Brian didn't wait the usual nine months to hold his baby. His journey to fatherhood has taken more than 20 years.
It is a story that touches the heart in more ways than one.
"I lost a baby girl in 1978," Brian said. "She was stillborn." The memory still saddens him.
"We had the room all decorated, new furniture. And came home to an empty house."
The loss destroyed the relationship with his girlfriend. Brian delved into his work as owner and operator of Dark Horse Fitness on New Castle's North Hill.
"For 20 years, I was a workaholic," he confessed.
Heart attack: In January of 1998, his life began to change. A heart attack stopped him in his tracks.
"I realized that nothing I had accomplished in my life mattered," he said, rattling off numerous powerlifting awards.
In November 1998, a second heart attack, followed by quadruple bypass surgery, brought a complete change.
"During my surgery, I went into respiratory distress," Brian explained. "I felt like I was drowning, and I kept fighting and fighting to get to the top because this little girl was at the top."
He woke up from surgery determined to adopt a baby girl.
Brian knew the regulations about a single male adopting a baby girl. But the desire became a consuming fire within him.
"It became so powerful," Brian said. "She became my whole reason to fight to live after my surgery."
He called more than 200 adoption agencies in the United States, Canada and Puerto Rico. "Impossible" and "never" were the responses he heard. One agency suggested that he would have a better chance of success if he were homosexual and sought assistance from lobbying groups.
A find: After a year of searching, he found an agency in Pittsburgh that gave him hope -- the possibility of a child from China.
After six months of paperwork, with a picture of a baby girl in his hand, Brian was scheduled to go to China.
Days before his departure, he received a call from the Cleveland Clinic, where his heart records had been transferred. He needed surgery right away.
"There was never a decision in my mind," Brian said. "I was not going to surgery."
The doctor told him the flight could kill him.

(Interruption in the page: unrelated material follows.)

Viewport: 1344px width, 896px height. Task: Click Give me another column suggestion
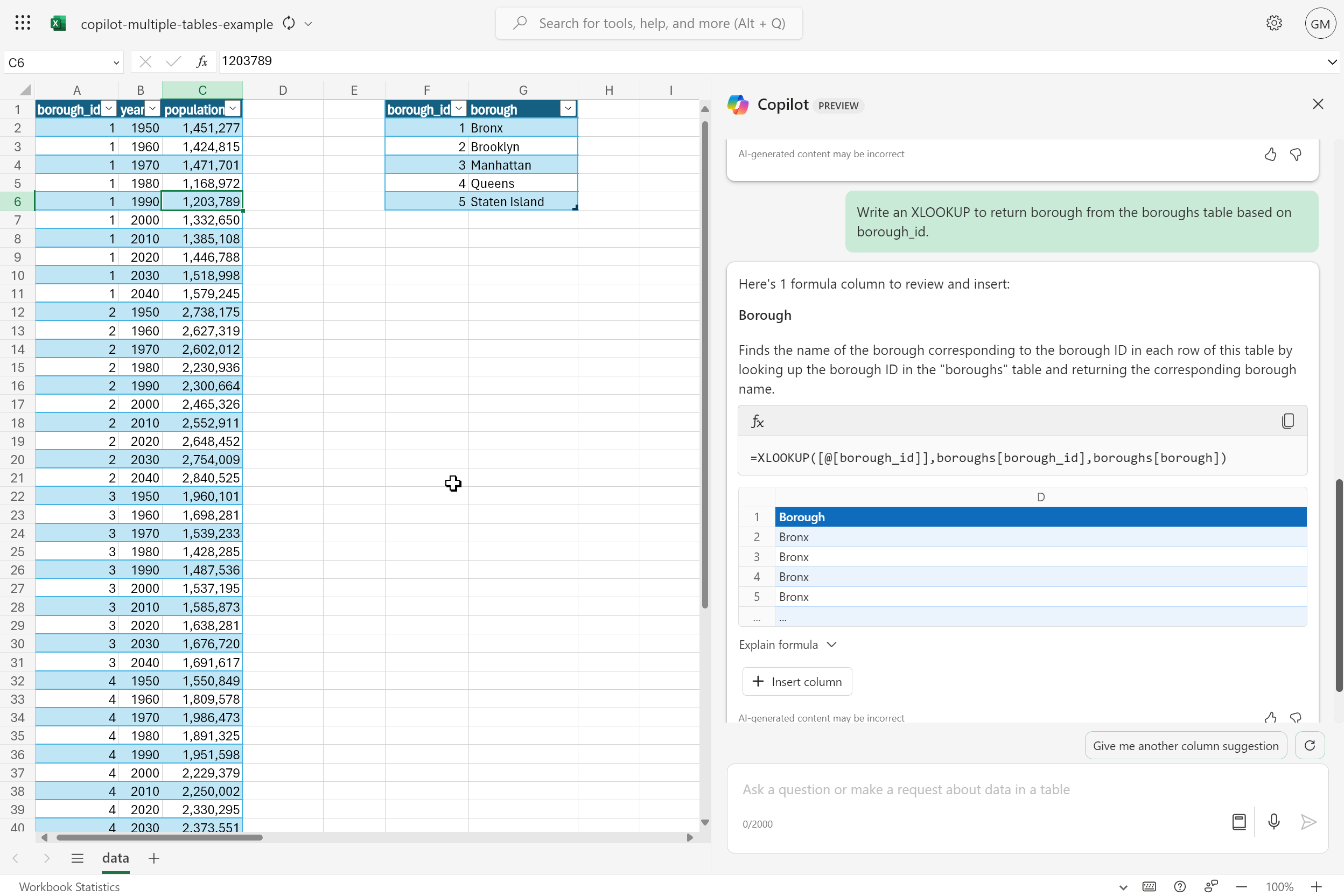pyautogui.click(x=1185, y=745)
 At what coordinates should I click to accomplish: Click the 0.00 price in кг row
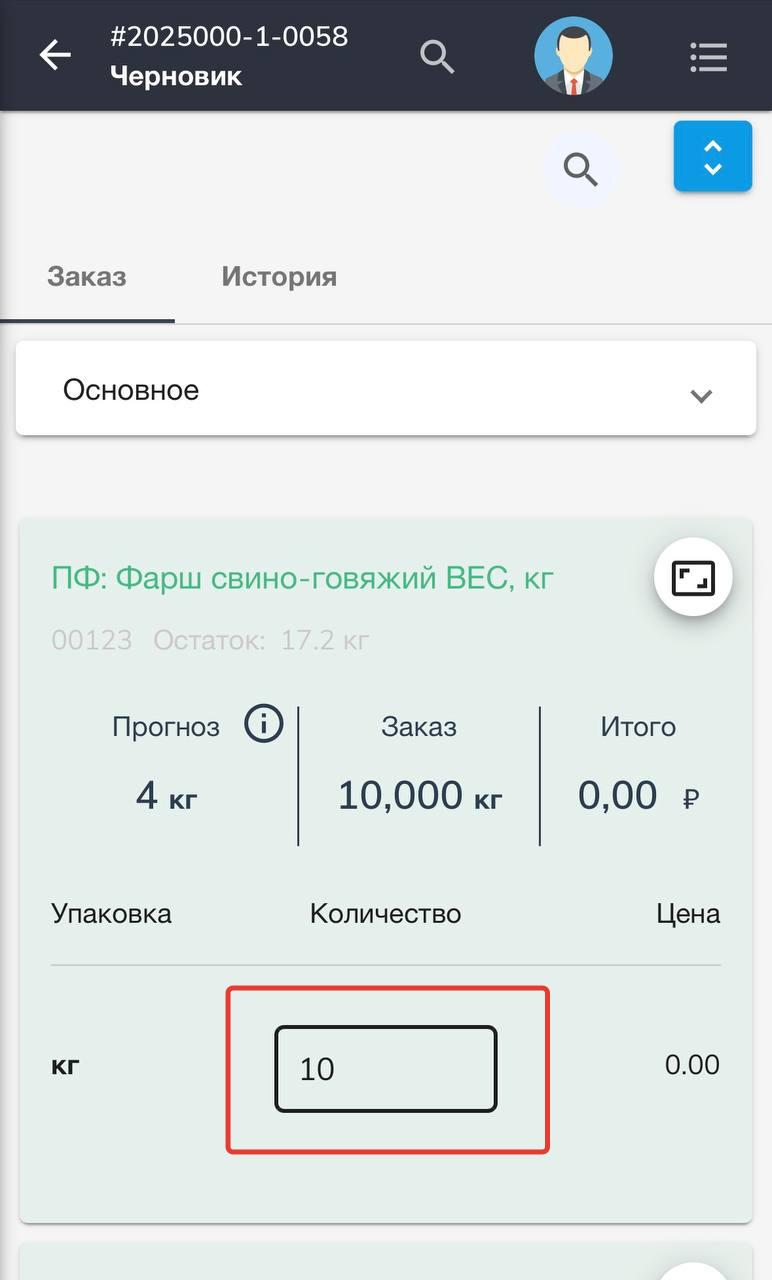tap(692, 1064)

"I'm not going to die before I get that baby in my arms," Brian responded.
In China, Brian was warned that the baby may not go to him because Chinese babies do not have much interaction with men.
"I don't know how to explain it," Brian said, beaming. "I just knew she would come to me."
Hunter Marie put her arms around her new father and never let go.
"It was like she had been waiting for me like I had been waiting for her," Brian said, smiling a proud-father smile. "Like we were both home."
Child's condition: After they returned home, Hunter had a temperature of 106. At the hospital, the doctor informed Brian that she had a severe bladder infection. If it had gone untreated for much longer, it would have reached her bloodstream and Hunter would have died. Brian, risking his own life with his heart condition, had saved Hunter's.
"It was like there was an 8,000-mile umbilical cord," he said. "I knew I had to get there."
There is yet another twist to this heartfelt journey of destiny.
A call to the doctor regarding Brian's heart surgery revealed that there had been a mix-up in the record transfer. The doctor had read Brian's charts from before his bypass surgery. His heart was fine.
With Hunter Marie in his arms, Brian already knew that.